## Text analytics - tweets

### Hello Jupyter Notebooks

DO: Try printing "hello world"! 

### Load Libraries

In [None]:
# For data and matrix manipulation
import pandas as pd
import numpy as np

# For visualisation
import seaborn as sns
import matplotlib.pyplot as plt
from wordcloud import WordCloud

# For string manipulation
import re 
import string

# For text pre-processing
import nltk
from nltk.tokenize import word_tokenize, sent_tokenize
from nltk.corpus import stopwords
from nltk.stem import PorterStemmer, WordNetLemmatizer

# Necessary dependencies from NLTK
nltk.download('punkt')
nltk.download('stopwords')
nltk.download('wordnet')

# For assigning sentiment polarity scores
from textblob import TextBlob

# For extracting features -- i.e. the document-term matrix
from sklearn.feature_extraction.text import CountVectorizer


### Source and Manage Data

DO: load in the CSV data using pandas, print out the first 6 rows using the head() function

### Data preprocessing

Looking above, we can see there's much to be done -- some questions we could ask ourselves:
 - What do we do with handles? I.e. @Apple 
 - What do we do with punctuation? I.e. !?.-# 
 - How do we handle words spelt incorrectly? I.e. that vs. thattt
 - What do we do with Emojis? I.e. :), :-) etc.
 - What about words that have inflectional changes? Do we keep them or return them to their base? See [NLP Stanford on Stemming and Lemmatization](https://nlp.stanford.edu/IR-book/html/htmledition/stemming-and-lemmatization-1.html)

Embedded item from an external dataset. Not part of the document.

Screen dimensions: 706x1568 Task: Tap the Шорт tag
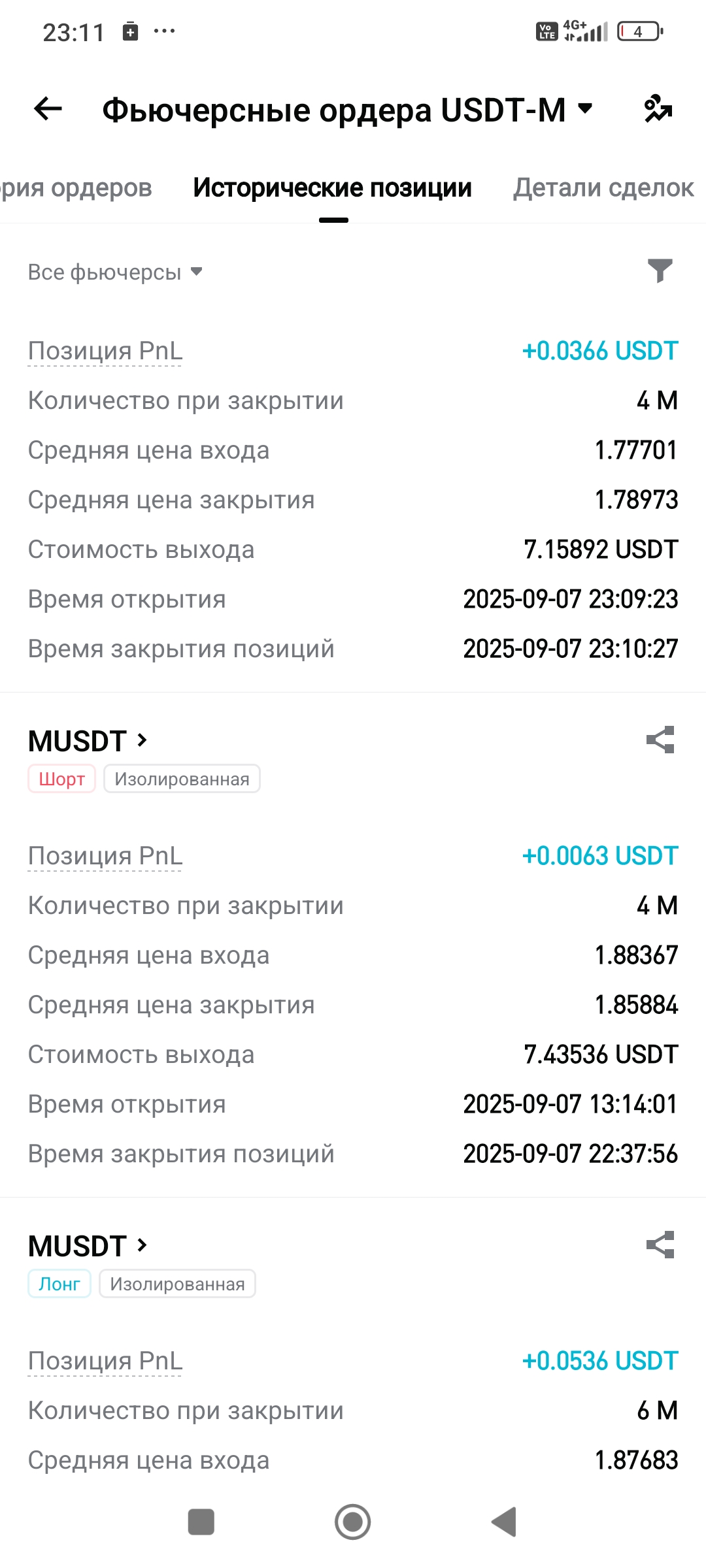point(61,779)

It may be a good idea to begin with a sample sentence, and see how we do:

In [None]:
sample = 'This is the pre-processing stages    @ApplE. #whataday This is SOOOO EXCI~TING. Cows. Thats all i have to say. Come find me at https://decoded.com'

In [None]:
# word_tokenize - transforms our string/text into a list of words (separated by a white space), where each word is 
# called a token.
word_tokenize(sample)

In [None]:
# sent_tokenize - transforms our string/text into a list of sentence (separated by a '.'), where each sentence is 
# a token.
sent_tokenize(sample)

In [None]:
# Transforms each character to its lower case form
sample.lower()

In order to capture patterns in our text data, we use a handy tool called _regex_ or regular expressions. This is a whole interesting area of text analytics worthy of exploration. 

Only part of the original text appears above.